Безнадежно одинокий король. Генрих VIII и шесть его жен - стр. 37
– Я больше боюсь Уэстона, – сказала она, пояснив причины своего страха.
На следующий день разговоры перешли на брата. Кромвелевские доносчицы сообщили ей о его аресте.
– Я счастлива, что мы с ним теперь так близки, – заметила она.
Кингстон подтвердил, что из-за нее в Тауэр посадили пятерых мужчин.
– С Марком обходятся хуже всего, – сообщила ей одна из шпионок. – Его заковали в цепи.
– Понятно, он ведь не дворянского рода, – безжалостно бросила она и, задумчиво помолчав, добавила: – Теперь обо мне будут слагать баллады. Но на это способен только мой брат. Неужели он умрет? – спросила она Кингстона.
Поскольку он промолчал, она перешла к угрозам.
– В Англии не будет дождей, пока я не покину Тауэр! – зло заявила Анна.
Кингстон невозмутимо пожал плечами и произнес:
– Ради хорошей погоды я помолюсь, чтобы это случилось как можно скорее.
Между тем Генрих неистовствовал. Он терзался и буйствовал сильнее, чем Анна. Вечером, после того как ее увезли в Тауэр, Генри Фицрой зашел к отцу пожелать доброй ночи. Скорбящий король в смятении припал к его хрупкому плечу и воскликнул:
– Хвала Господу, теперь вы избавлены от этой проклятой и злобной блудницы! Ведь она вознамерилась отравить вас...
Подавив приступ кашля, изумленный Фицрой крепко обнял Гарри: сын утешал отца.

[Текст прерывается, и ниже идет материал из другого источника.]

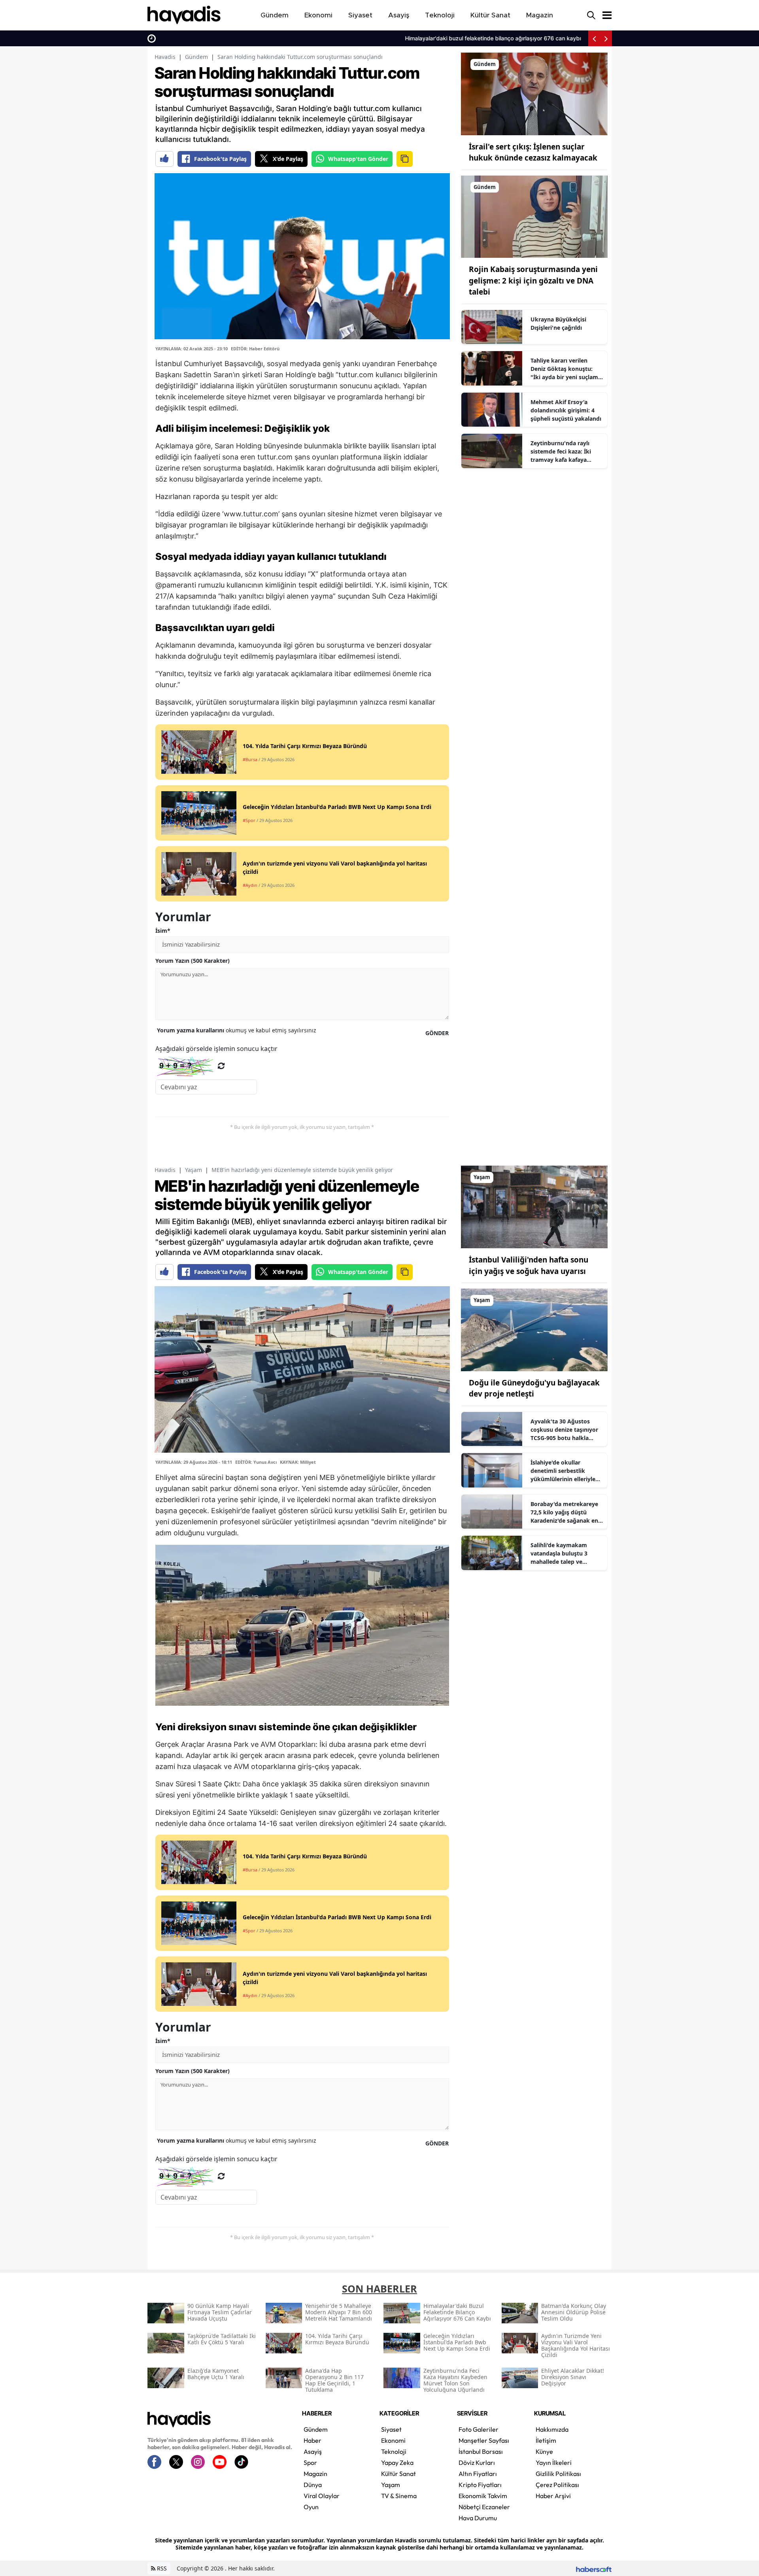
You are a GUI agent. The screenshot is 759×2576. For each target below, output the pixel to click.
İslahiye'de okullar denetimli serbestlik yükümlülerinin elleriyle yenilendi (563, 1471)
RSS (161, 2568)
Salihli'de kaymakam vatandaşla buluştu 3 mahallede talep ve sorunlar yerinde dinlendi (565, 1553)
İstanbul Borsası (481, 2451)
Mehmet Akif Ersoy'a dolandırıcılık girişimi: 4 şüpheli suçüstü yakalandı (566, 410)
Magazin (315, 2474)
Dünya (313, 2485)
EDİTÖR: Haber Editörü (255, 349)
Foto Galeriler (478, 2429)
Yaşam (193, 1170)
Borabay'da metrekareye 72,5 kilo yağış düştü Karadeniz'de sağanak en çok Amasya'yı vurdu (564, 1512)
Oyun (311, 2507)
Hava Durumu (478, 2518)
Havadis (165, 56)
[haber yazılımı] (594, 2568)
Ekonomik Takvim (483, 2496)
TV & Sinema (399, 2496)
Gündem (196, 56)
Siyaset (391, 2429)
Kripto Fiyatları (480, 2485)
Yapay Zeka (397, 2462)
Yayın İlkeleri (554, 2462)
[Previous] (594, 38)
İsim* (162, 930)
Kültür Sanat (398, 2474)
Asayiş (313, 2451)
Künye (544, 2451)
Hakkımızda (552, 2429)
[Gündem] (534, 93)
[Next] (606, 38)
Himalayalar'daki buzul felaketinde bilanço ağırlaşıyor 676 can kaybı (248, 38)
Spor (310, 2462)
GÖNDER (437, 1033)
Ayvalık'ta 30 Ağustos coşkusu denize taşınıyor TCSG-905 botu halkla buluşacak (564, 1429)
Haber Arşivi (553, 2496)
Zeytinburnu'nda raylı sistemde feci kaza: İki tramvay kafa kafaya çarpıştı (561, 451)
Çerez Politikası (557, 2485)
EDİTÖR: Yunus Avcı (256, 1462)
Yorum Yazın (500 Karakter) (192, 960)
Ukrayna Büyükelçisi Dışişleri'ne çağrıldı (558, 323)
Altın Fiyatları (478, 2474)
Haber (312, 2440)
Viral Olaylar (322, 2496)
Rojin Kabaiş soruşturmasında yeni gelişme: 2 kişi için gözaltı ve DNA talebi (533, 280)
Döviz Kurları (477, 2462)
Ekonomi (393, 2440)
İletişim (546, 2440)
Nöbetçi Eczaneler (484, 2507)
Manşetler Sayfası (484, 2440)
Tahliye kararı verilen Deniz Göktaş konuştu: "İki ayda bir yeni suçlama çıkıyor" (566, 369)
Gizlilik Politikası (558, 2474)
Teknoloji (393, 2451)
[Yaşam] (534, 1206)
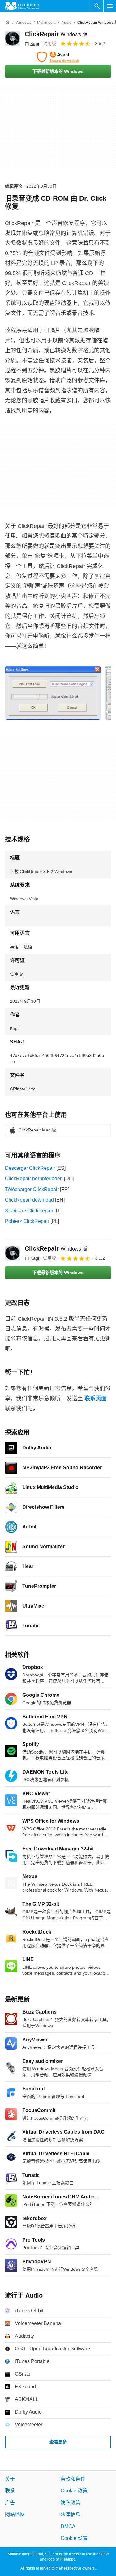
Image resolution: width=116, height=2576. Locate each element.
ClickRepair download (29, 1199)
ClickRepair (56, 34)
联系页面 (95, 1398)
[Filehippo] (22, 6)
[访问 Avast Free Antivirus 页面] (58, 57)
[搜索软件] (97, 6)
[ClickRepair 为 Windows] (12, 38)
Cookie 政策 (74, 2490)
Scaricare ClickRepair (29, 1210)
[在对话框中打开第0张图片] (53, 693)
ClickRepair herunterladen (34, 1178)
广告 (10, 2502)
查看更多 (58, 2441)
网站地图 (15, 2514)
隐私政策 (70, 2502)
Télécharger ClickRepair (32, 1189)
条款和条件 (73, 2479)
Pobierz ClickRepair (27, 1221)
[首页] (7, 22)
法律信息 (70, 2514)
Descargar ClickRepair (30, 1168)
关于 (10, 2479)
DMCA (68, 2526)
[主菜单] (110, 6)
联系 (10, 2490)
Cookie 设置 (74, 2538)
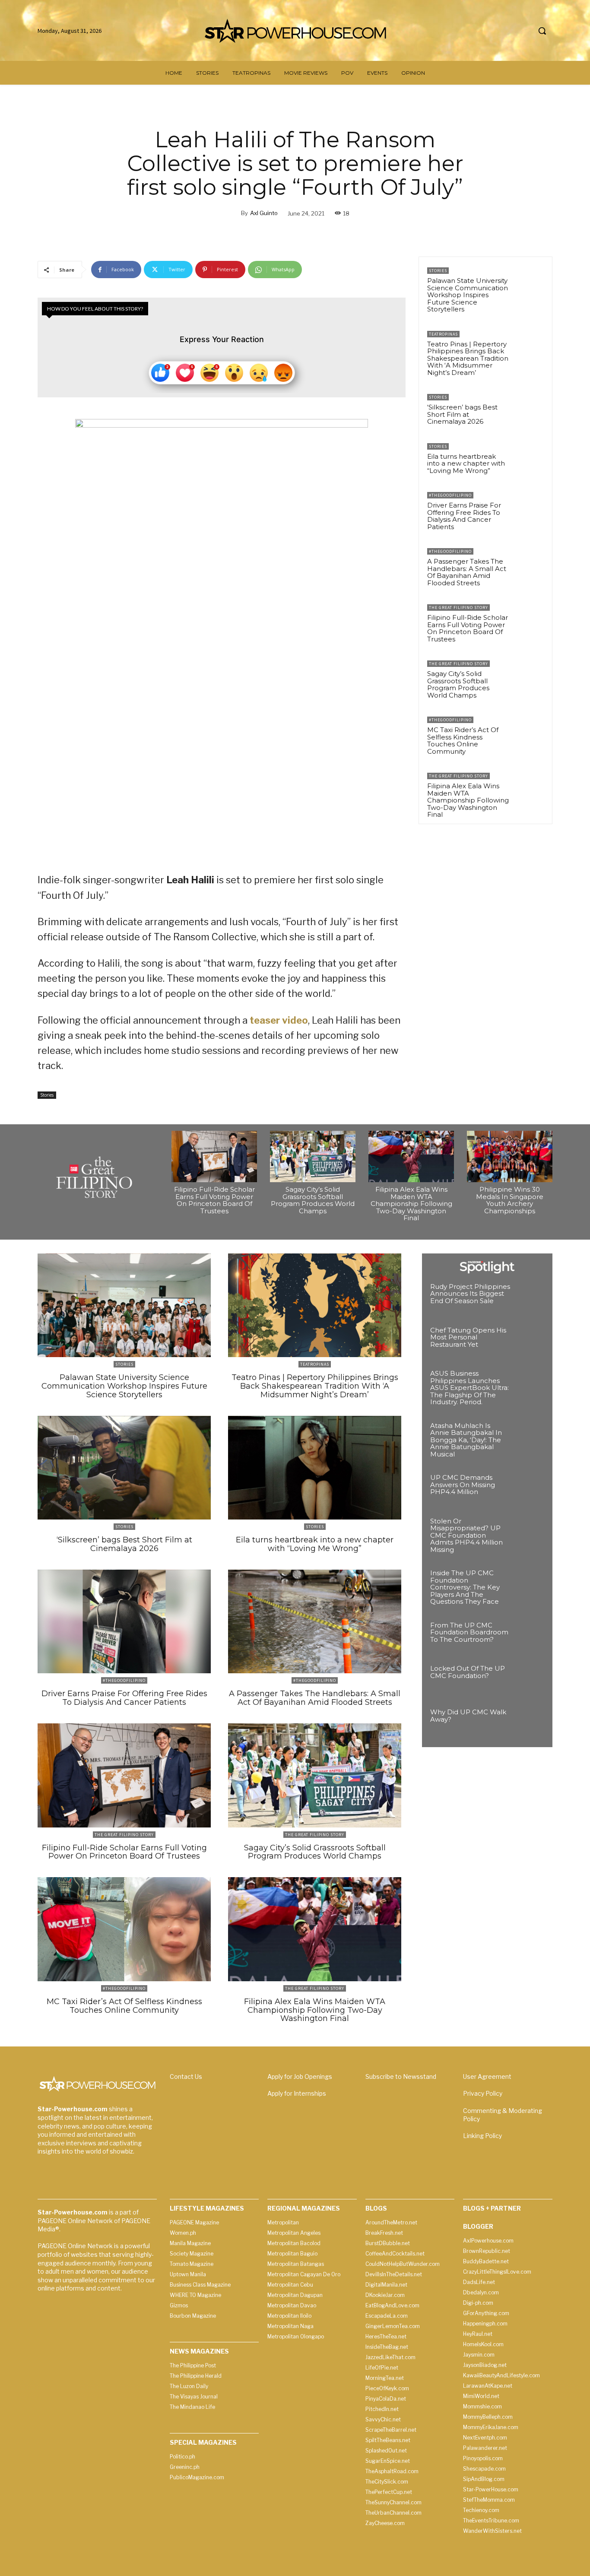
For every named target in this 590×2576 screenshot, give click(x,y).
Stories (47, 1095)
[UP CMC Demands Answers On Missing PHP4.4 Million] (529, 1489)
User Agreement (487, 2076)
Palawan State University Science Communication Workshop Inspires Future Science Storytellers (467, 294)
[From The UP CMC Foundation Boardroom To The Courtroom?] (529, 1637)
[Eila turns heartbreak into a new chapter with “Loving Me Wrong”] (529, 458)
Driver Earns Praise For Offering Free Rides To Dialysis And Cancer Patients (464, 516)
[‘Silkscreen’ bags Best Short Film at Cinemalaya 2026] (529, 409)
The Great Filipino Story (458, 607)
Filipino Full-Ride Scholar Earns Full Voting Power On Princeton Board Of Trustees (467, 628)
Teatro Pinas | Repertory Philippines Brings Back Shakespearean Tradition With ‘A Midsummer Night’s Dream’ (467, 358)
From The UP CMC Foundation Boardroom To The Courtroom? (469, 1632)
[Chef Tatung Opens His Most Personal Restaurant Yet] (529, 1342)
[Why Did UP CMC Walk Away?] (529, 1723)
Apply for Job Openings (299, 2076)
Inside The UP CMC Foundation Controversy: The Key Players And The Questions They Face (465, 1587)
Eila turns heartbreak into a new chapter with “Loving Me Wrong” (466, 463)
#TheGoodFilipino (450, 495)
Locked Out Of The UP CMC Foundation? (467, 1672)
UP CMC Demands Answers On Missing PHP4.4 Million (462, 1484)
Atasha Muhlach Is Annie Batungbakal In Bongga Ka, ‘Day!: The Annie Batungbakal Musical (466, 1439)
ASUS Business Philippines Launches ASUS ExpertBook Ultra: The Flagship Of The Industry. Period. (469, 1387)
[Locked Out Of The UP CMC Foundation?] (529, 1680)
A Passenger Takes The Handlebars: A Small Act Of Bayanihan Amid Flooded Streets (466, 572)
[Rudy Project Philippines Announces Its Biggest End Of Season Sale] (529, 1298)
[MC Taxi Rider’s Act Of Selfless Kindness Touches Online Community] (529, 732)
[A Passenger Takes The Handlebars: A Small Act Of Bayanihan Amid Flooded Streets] (529, 563)
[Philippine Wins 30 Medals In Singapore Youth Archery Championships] (509, 1156)
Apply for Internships (296, 2093)
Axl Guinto (264, 212)
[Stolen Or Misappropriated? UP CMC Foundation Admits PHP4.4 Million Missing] (529, 1533)
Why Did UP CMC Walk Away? (468, 1715)
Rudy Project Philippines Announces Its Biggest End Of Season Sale (470, 1293)
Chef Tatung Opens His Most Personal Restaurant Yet (468, 1337)
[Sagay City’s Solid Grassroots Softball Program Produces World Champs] (529, 675)
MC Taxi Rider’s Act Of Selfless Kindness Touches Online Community (462, 740)
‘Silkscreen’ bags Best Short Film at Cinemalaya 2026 (462, 414)
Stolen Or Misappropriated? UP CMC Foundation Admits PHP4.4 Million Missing (466, 1535)
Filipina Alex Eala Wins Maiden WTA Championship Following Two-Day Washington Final (468, 800)
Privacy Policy (482, 2093)
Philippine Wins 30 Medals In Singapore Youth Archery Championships (509, 1200)
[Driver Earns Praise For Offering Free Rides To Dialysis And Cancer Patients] (529, 507)
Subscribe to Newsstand (400, 2076)
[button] (542, 30)
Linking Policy (482, 2135)
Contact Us (186, 2076)
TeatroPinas (443, 334)
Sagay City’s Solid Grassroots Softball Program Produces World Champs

Далее началась пора зловещего затишья. Королева и ее преступные любовники и соучастники томились за стенами Тауэра. Собравшиеся присяжные составили текст официальных обвинений. В работе парламента наступил перерыв, очередное заседание было намечено через месяц. Король запретил покидать берега Англии почтовым и торговым судам. В Европе озадаченно размышляли о том, что могло случиться на нашем острове. Но понимали, что ожидается очень важное событие.
Генрих VIII:
Я начал получать письма. Первым написал Кранмер, высказав изумление и сочувствие:
Меня охватило такое замешательство, что ум мой не в силах постичь происходящее; ибо, сознавая имеющиеся у женщин слабости, я все-таки был о королеве лучшего мнения; это приводит меня к мысли о том, что она не заслуживает порицания. Однако я полагаю, что Вы, Ваша милость, могли пойти на столь суровые меры только в том случае, если ее провинность поистине чудовищна.
Я полагаю, Ваша милость отлично понимает, что, зная о Вашей привязанности к супруге, я почитал ее выше прочих творений Всевышнего. И по оной причине смиреннейше прошу Вашу милость дозволить мне то, к чему меня обязывают закон Божий, мое добросердечие, а также и ее благожелательность, – молить Господа о том, чтобы Он помог ей оправдаться. А ежели королеву сочтут виновной, то я не считал бы себя верным слугой и подданным Вашей милости, если бы не пожелал милосердного смягчения наказания.
Далее, решив переубедить меня, за перо взялась Анна. Но в послании, умалчивая о своих грехах, она – пагубно для себя – обвиняла меня в разнообразных недостатках:
Неудовольствие Вашего величества и мое тюремное заключение привели меня в полнейшее изумление, и я совершенно не понимаю, что мне следует написать и в чем оправдываться. Поразительно и то, что Вы отправили ко мне посыльного, всегда относившегося ко мне, как Вам известно, с открытой ненавистью; и как только он передал мне сообщение, я сразу поняла Ваши намерения. Если, как Вы говорите, правдивое признание может изменить мою участь, то я от всего сердца и с полнейшим смирением готова исполнить Ваши повеления.